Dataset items
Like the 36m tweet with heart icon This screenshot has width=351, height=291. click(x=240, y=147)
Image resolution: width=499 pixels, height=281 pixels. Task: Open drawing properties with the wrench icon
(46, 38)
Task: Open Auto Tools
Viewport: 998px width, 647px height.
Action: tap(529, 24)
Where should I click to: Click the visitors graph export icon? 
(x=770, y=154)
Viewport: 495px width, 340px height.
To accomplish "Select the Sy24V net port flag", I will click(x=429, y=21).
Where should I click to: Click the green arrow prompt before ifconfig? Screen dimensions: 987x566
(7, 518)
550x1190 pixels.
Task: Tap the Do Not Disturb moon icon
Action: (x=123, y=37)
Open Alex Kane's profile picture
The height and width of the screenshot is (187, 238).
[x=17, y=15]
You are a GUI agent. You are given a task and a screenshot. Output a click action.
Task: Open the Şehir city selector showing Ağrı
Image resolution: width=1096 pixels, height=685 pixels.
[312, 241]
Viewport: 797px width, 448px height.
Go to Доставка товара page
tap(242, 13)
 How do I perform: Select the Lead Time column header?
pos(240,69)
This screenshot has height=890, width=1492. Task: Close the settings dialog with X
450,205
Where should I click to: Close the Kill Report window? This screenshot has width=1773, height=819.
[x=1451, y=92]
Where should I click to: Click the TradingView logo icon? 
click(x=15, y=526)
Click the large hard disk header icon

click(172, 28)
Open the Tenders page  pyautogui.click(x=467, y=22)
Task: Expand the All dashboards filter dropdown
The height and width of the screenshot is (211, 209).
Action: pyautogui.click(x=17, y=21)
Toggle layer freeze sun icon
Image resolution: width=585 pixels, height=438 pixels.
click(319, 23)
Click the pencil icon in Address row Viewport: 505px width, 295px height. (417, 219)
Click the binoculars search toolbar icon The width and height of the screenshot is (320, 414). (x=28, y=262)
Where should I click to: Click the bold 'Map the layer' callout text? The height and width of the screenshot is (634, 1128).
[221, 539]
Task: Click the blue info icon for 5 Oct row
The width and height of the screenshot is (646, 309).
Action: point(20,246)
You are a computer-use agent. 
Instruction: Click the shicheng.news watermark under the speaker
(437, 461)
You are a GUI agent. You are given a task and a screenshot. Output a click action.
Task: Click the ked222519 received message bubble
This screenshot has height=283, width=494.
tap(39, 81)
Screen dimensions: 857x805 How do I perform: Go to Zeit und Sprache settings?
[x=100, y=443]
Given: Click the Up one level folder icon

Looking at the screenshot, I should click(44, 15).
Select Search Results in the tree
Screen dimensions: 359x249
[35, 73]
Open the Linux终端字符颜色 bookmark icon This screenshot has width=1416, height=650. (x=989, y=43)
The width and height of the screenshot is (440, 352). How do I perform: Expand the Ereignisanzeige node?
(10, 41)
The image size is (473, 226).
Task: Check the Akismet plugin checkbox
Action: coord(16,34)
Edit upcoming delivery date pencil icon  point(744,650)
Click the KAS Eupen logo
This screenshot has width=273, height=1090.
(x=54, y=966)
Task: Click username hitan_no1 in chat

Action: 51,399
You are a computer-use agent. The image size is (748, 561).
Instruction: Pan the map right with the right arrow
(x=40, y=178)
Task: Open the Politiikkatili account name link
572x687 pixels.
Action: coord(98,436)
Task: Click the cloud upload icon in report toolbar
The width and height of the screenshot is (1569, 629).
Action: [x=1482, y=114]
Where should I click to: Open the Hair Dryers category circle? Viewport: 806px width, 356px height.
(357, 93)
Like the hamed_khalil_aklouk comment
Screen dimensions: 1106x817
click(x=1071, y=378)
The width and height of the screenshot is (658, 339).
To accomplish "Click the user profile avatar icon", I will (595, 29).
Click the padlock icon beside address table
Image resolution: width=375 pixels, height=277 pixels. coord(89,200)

**Assigned task**
Transcribe all the data word for word, as it appears above.

**Task response**
Like the 36m tweet with heart icon This screenshot has width=351, height=291. click(x=240, y=147)
Image resolution: width=499 pixels, height=281 pixels. Task: Open drawing properties with the wrench icon
(46, 38)
Task: Open Auto Tools
Viewport: 998px width, 647px height.
Action: tap(529, 24)
Where should I click to: Click the visitors graph export icon? 
(x=770, y=154)
Viewport: 495px width, 340px height.
To accomplish "Select the Sy24V net port flag", I will click(x=429, y=21).
Where should I click to: Click the green arrow prompt before ifconfig? Screen dimensions: 987x566
(7, 518)
550x1190 pixels.
Task: Tap the Do Not Disturb moon icon
Action: (x=123, y=37)
Open Alex Kane's profile picture
The height and width of the screenshot is (187, 238).
[x=17, y=15]
You are a GUI agent. You are given a task and a screenshot. Output a click action.
Task: Open the Şehir city selector showing Ağrı
Image resolution: width=1096 pixels, height=685 pixels.
[312, 241]
Viewport: 797px width, 448px height.
Go to Доставка товара page
tap(242, 13)
 How do I perform: Select the Lead Time column header?
pos(240,69)
This screenshot has height=890, width=1492. Task: Close the settings dialog with X
450,205
Where should I click to: Close the Kill Report window? This screenshot has width=1773, height=819.
[x=1451, y=92]
Where should I click to: Click the TradingView logo icon? 
click(x=15, y=526)
Click the large hard disk header icon

click(172, 28)
Open the Tenders page  pyautogui.click(x=467, y=22)
Task: Expand the All dashboards filter dropdown
The height and width of the screenshot is (211, 209).
Action: pyautogui.click(x=17, y=21)
Toggle layer freeze sun icon
Image resolution: width=585 pixels, height=438 pixels.
click(319, 23)
Click the pencil icon in Address row Viewport: 505px width, 295px height. (417, 219)
Click the binoculars search toolbar icon The width and height of the screenshot is (320, 414). (x=28, y=262)
Where should I click to: Click the bold 'Map the layer' callout text? The height and width of the screenshot is (634, 1128).
[221, 539]
Task: Click the blue info icon for 5 Oct row
The width and height of the screenshot is (646, 309).
Action: point(20,246)
You are a computer-use agent. 
Instruction: Click the shicheng.news watermark under the speaker
(437, 461)
You are a GUI agent. You are given a task and a screenshot. Output a click action.
Task: Click the ked222519 received message bubble
This screenshot has height=283, width=494.
tap(39, 81)
Screen dimensions: 857x805 How do I perform: Go to Zeit und Sprache settings?
[x=100, y=443]
Given: Click the Up one level folder icon

Looking at the screenshot, I should click(44, 15).
Select Search Results in the tree
Screen dimensions: 359x249
[35, 73]
Open the Linux终端字符颜色 bookmark icon This screenshot has width=1416, height=650. (x=989, y=43)
The width and height of the screenshot is (440, 352). How do I perform: Expand the Ereignisanzeige node?
(10, 41)
The image size is (473, 226).
Task: Check the Akismet plugin checkbox
Action: coord(16,34)
Edit upcoming delivery date pencil icon  point(744,650)
Click the KAS Eupen logo
This screenshot has width=273, height=1090.
(x=54, y=966)
Task: Click username hitan_no1 in chat

Action: 51,399
You are a computer-use agent. The image size is (748, 561).
Instruction: Pan the map right with the right arrow
(x=40, y=178)
Task: Open the Politiikkatili account name link
572x687 pixels.
Action: coord(98,436)
Task: Click the cloud upload icon in report toolbar
The width and height of the screenshot is (1569, 629).
Action: [x=1482, y=114]
Where should I click to: Open the Hair Dryers category circle? Viewport: 806px width, 356px height.
(357, 93)
Like the hamed_khalil_aklouk comment
Screen dimensions: 1106x817
click(x=1071, y=378)
The width and height of the screenshot is (658, 339).
To accomplish "Click the user profile avatar icon", I will (595, 29).
Click the padlock icon beside address table
Image resolution: width=375 pixels, height=277 pixels. coord(89,200)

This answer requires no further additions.